_TASK TO COMPLETE_.
Copy out the news item on the deepening biotech industry crisis in full, word for word.

Biotech industry crisis deepening, says report

Published: 18-May-2009

The depth and virulence of the financial crisis means that the funding model for the biotechnology industry will have to change, leading to a period of increased consolidation, according to the latest annual biotechnology report issued by leading global intellectual property firms Marks & Clerk.


The depth and virulence of the financial crisis means that the funding model for the biotechnology industry will have to change, leading to a period of increased consolidation, according to the latest annual biotechnology report issued by leading global intellectual property firms Marks & Clerk.

Based on an international survey of 365 executives across the biotechnology and pharmaceutical sectors, the study also reveals a widespread belief that President Obama's recently announced initiatives and reforms will strengthen the position of the US as a centre for the industry, providing a further threat to Europe and the UK in particular.

The research finds that 93% of biotech executives believe that conditions have become more challenging over the last 12 months, and that the terms for funding have become more onerous. Nine out of 10 cite a lack of appetite for risk among investors as the principal problem, while 87% believe it is the more speculative, early-stage companies that will bear the brunt of the funding squeeze.

More than half (60%) believe that the outlook will start to improve for industry within the next 12 months, but almost the same proportion (58%) expect it will take at least a year for investors to start to reappraise the sector.

_ENTRIES PROVIDED_.

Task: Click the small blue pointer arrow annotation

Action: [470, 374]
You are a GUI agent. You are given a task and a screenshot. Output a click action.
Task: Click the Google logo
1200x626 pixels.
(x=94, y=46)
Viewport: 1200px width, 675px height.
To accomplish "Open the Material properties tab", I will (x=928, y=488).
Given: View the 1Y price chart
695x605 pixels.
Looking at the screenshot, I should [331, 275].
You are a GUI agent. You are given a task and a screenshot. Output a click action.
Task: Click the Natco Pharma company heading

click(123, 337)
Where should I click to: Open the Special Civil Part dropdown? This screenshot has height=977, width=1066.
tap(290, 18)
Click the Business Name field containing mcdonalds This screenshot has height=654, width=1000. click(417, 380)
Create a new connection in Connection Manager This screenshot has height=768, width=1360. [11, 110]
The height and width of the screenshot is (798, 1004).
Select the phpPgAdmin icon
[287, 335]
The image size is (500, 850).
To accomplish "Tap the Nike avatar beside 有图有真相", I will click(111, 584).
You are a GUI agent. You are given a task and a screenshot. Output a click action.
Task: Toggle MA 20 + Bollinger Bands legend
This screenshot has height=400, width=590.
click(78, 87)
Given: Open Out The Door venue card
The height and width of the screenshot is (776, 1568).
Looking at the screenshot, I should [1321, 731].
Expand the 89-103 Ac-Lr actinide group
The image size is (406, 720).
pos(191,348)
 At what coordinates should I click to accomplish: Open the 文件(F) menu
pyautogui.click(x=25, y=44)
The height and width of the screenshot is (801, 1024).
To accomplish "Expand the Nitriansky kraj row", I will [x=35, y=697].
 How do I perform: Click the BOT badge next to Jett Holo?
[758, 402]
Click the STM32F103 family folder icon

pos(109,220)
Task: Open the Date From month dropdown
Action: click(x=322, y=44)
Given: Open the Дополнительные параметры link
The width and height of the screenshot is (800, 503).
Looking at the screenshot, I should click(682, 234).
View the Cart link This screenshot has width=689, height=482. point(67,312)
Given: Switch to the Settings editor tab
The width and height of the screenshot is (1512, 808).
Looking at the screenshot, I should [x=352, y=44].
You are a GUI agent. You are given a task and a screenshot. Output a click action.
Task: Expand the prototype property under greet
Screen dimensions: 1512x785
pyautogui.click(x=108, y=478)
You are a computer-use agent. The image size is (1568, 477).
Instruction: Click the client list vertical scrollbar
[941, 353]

_RESPONSE BELOW_.
Biotech industry crisis deepening, says report

Published: 18-May-2009

The depth and virulence of the financial crisis means that the funding model for the biotechnology industry will have to change, leading to a period of increased consolidation, according to the latest annual biotechnology report issued by leading global intellectual property firms Marks & Clerk.


The depth and virulence of the financial crisis means that the funding model for the biotechnology industry will have to change, leading to a period of increased consolidation, according to the latest annual biotechnology report issued by leading global intellectual property firms Marks & Clerk.

Based on an international survey of 365 executives across the biotechnology and pharmaceutical sectors, the study also reveals a widespread belief that President Obama's recently announced initiatives and reforms will strengthen the position of the US as a centre for the industry, providing a further threat to Europe and the UK in particular.

The research finds that 93% of biotech executives believe that conditions have become more challenging over the last 12 months, and that the terms for funding have become more onerous. Nine out of 10 cite a lack of appetite for risk among investors as the principal problem, while 87% believe it is the more speculative, early-stage companies that will bear the brunt of the funding squeeze.

More than half (60%) believe that the outlook will start to improve for industry within the next 12 months, but almost the same proportion (58%) expect it will take at least a year for investors to start to reappraise the sector.